Communauté universelle : pour garder la main

Toujours dans le cadre du changement de régime matrimonial, les conjoints peuvent faire le choix radical de la communauté universelle. C'est un grand classique des régimes matrimoniaux, à déconseiller aux jeunes époux et aux couples qui ont des enfants d'un premier mariage. Jusqu'à l'année dernière, la motivation de ce changement était surtout fiscale, puisqu'il permettait d'éviter les droits de succession au conjoint. Depuis la suppression de ces derniers, la motivation est ailleurs.

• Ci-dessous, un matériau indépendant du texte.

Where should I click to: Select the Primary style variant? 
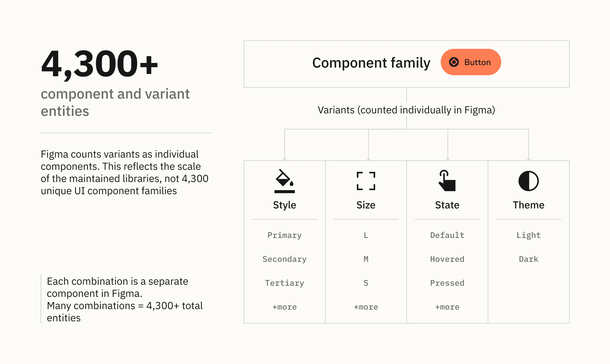284,235
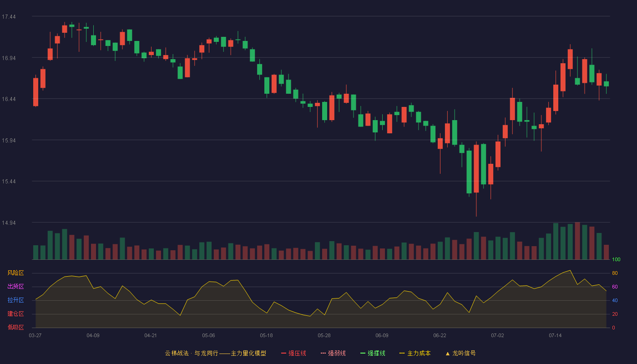
Task: Click the green dash icon beside 强撑线
Action: 363,353

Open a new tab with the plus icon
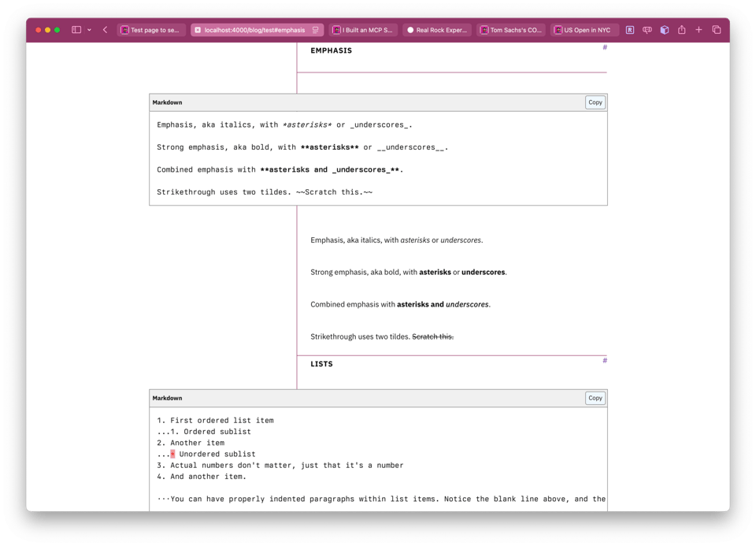(699, 29)
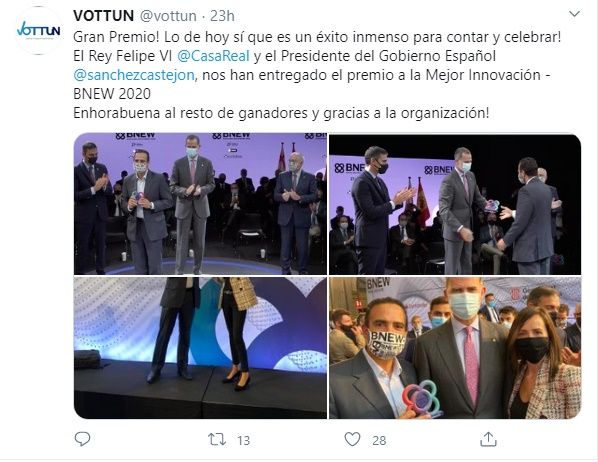Viewport: 598px width, 462px height.
Task: Open the bottom-left stage legs photo
Action: click(200, 348)
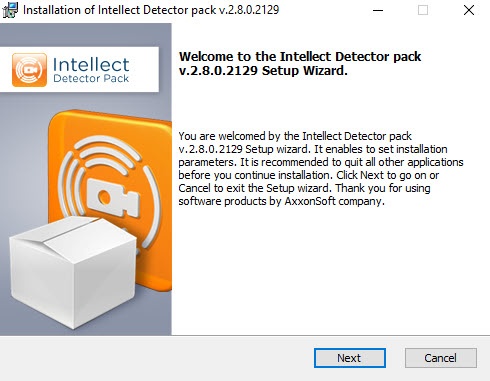Screen dimensions: 490x381
Task: Click the bold Welcome heading text
Action: coord(300,64)
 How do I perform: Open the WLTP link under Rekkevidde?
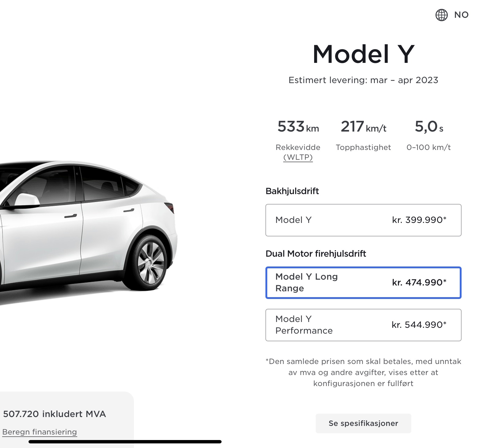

Seul propriétaire. « Changer de régime matrimonial pour adopter la communauté universelle reste aujourd'hui un choix possible, même s'il n'a plus d'intérêt fiscal », constate Nathalie Couzigou-Suhas (notaire à Paris). Avec une clause d'attribution intégrale, tous les biens sont transmis au conjoint survivant, sans aucune formalité (déclaration de succession) et, bien sûr, toujours sans droits de succession. Le principal avantage, pour le conjoint qui en bénéficie, c'est qu'il devient seul propriétaire de l'ensemble du patrimoine et qu'il peut donc le gérer en toute liberté. Inconvénient : les enfants sont pénalisés, puisqu'ils n'héritent de rien au premier décès et ne bénéficient qu'une seule fois de l'abattement en ligne directe de 151 950 €.

Qui peut le plus peut le moins. « Rien n'empêche, rappelle Nathalie Couzigou-Suhas, de limiter la clause d'attribution intégrale à un bien seulement, par exemple, et surtout, la résidence principale. C'est déjà une très bonne protection ! »

Assurance-vie hors succession

La souscription d'une assurance-vie peut venir en complément d'une donation au dernier vivant ou d'une modification du régime matrimonial. Pour le conjoint survivant, l'assurance-vie suit exactement le même régime fiscal que la succession : les capitaux transmis par ce biais sont entièrement exonérés de droits de succession. Le montant du contrat est donc exonéré du prélèvement de 20 % (au-delà de 152 500 € de capital versé) et des droits de succession sur les primes versées après 70 ans (au-delà de 30 500 €).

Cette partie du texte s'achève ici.